__EXTRACTED DATA__.
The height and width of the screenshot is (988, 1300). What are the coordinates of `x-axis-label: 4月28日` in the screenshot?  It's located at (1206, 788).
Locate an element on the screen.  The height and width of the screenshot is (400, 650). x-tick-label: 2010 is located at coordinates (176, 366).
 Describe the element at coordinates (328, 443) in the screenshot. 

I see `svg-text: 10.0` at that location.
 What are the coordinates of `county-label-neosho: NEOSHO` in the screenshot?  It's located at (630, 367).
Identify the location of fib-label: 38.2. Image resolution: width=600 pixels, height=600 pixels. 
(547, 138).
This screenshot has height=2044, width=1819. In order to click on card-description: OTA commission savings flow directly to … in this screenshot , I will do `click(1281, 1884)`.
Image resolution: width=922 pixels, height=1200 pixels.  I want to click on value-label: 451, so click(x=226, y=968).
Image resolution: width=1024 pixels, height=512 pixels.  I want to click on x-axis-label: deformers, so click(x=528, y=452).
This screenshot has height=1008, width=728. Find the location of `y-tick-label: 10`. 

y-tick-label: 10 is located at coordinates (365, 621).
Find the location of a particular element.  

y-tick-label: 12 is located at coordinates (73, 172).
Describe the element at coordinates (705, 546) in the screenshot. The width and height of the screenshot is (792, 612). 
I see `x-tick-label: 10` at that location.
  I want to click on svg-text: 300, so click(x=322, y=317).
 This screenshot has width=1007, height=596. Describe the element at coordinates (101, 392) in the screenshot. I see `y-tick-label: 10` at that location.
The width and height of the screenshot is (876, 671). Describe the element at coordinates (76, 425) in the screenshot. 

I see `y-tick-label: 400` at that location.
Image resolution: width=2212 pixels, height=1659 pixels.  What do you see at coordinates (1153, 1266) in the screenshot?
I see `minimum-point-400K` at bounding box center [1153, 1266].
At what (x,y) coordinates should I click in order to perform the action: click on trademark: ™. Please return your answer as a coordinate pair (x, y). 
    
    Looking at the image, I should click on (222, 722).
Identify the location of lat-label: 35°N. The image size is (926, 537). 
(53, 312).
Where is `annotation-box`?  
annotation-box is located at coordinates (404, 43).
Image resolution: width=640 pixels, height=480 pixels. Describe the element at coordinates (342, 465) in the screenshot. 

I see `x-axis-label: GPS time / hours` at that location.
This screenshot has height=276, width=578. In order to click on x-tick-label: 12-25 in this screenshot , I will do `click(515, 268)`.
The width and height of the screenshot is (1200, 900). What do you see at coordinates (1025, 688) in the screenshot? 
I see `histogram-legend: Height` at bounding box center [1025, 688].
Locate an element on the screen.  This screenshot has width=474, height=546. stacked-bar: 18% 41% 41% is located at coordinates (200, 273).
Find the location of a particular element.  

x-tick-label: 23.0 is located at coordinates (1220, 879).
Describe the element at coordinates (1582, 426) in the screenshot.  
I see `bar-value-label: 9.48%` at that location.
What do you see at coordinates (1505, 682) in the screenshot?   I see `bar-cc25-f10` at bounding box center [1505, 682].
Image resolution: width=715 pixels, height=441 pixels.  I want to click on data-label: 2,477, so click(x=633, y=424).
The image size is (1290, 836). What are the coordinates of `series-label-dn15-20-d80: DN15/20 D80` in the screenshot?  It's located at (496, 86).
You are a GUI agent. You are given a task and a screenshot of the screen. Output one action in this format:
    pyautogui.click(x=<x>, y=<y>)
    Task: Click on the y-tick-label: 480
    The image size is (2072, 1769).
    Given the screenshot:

__WHAT TO PRODUCE__.
Reproduce the listing above verbatim, line for line, without any change to its wording, spacing, or punctuation.

__WRITTEN RESPONSE__.
The height and width of the screenshot is (988, 1300). What are the coordinates of `x-axis-label: 4月28日` in the screenshot?  It's located at (1206, 788).
Locate an element on the screen.  The height and width of the screenshot is (400, 650). x-tick-label: 2010 is located at coordinates (176, 366).
 Describe the element at coordinates (328, 443) in the screenshot. 

I see `svg-text: 10.0` at that location.
 What are the coordinates of `county-label-neosho: NEOSHO` in the screenshot?  It's located at (630, 367).
Identify the location of fib-label: 38.2. Image resolution: width=600 pixels, height=600 pixels. 
(547, 138).
This screenshot has height=2044, width=1819. In order to click on card-description: OTA commission savings flow directly to … in this screenshot , I will do `click(1281, 1884)`.
Image resolution: width=922 pixels, height=1200 pixels.  I want to click on value-label: 451, so click(x=226, y=968).
Image resolution: width=1024 pixels, height=512 pixels.  I want to click on x-axis-label: deformers, so click(x=528, y=452).
This screenshot has height=1008, width=728. Find the location of `y-tick-label: 10`. 

y-tick-label: 10 is located at coordinates (365, 621).
Find the location of a particular element.  

y-tick-label: 12 is located at coordinates (73, 172).
Describe the element at coordinates (705, 546) in the screenshot. The width and height of the screenshot is (792, 612). 
I see `x-tick-label: 10` at that location.
  I want to click on svg-text: 300, so click(x=322, y=317).
 This screenshot has width=1007, height=596. Describe the element at coordinates (101, 392) in the screenshot. I see `y-tick-label: 10` at that location.
The width and height of the screenshot is (876, 671). Describe the element at coordinates (76, 425) in the screenshot. 

I see `y-tick-label: 400` at that location.
Image resolution: width=2212 pixels, height=1659 pixels.  What do you see at coordinates (1153, 1266) in the screenshot?
I see `minimum-point-400K` at bounding box center [1153, 1266].
At what (x,y) coordinates should I click in order to perform the action: click on trademark: ™. Please return your answer as a coordinate pair (x, y). 
    
    Looking at the image, I should click on (222, 722).
Identify the location of lat-label: 35°N. The image size is (926, 537). 
(53, 312).
Where is `annotation-box`?  
annotation-box is located at coordinates (404, 43).
Image resolution: width=640 pixels, height=480 pixels. Describe the element at coordinates (342, 465) in the screenshot. 

I see `x-axis-label: GPS time / hours` at that location.
This screenshot has height=276, width=578. In order to click on x-tick-label: 12-25 in this screenshot , I will do `click(515, 268)`.
The width and height of the screenshot is (1200, 900). What do you see at coordinates (1025, 688) in the screenshot? 
I see `histogram-legend: Height` at bounding box center [1025, 688].
Locate an element on the screen.  This screenshot has width=474, height=546. stacked-bar: 18% 41% 41% is located at coordinates (200, 273).
Find the location of a particular element.  

x-tick-label: 23.0 is located at coordinates (1220, 879).
Describe the element at coordinates (1582, 426) in the screenshot.  
I see `bar-value-label: 9.48%` at that location.
What do you see at coordinates (1505, 682) in the screenshot?   I see `bar-cc25-f10` at bounding box center [1505, 682].
Image resolution: width=715 pixels, height=441 pixels.  I want to click on data-label: 2,477, so click(x=633, y=424).
The image size is (1290, 836). What are the coordinates of `series-label-dn15-20-d80: DN15/20 D80` in the screenshot?  It's located at (496, 86).
You are a GUI agent. You are given a task and a screenshot of the screen. Output one action in this format:
    pyautogui.click(x=<x>, y=<y>)
    Task: Click on the y-tick-label: 480
    The image size is (2072, 1769).
    Given the screenshot:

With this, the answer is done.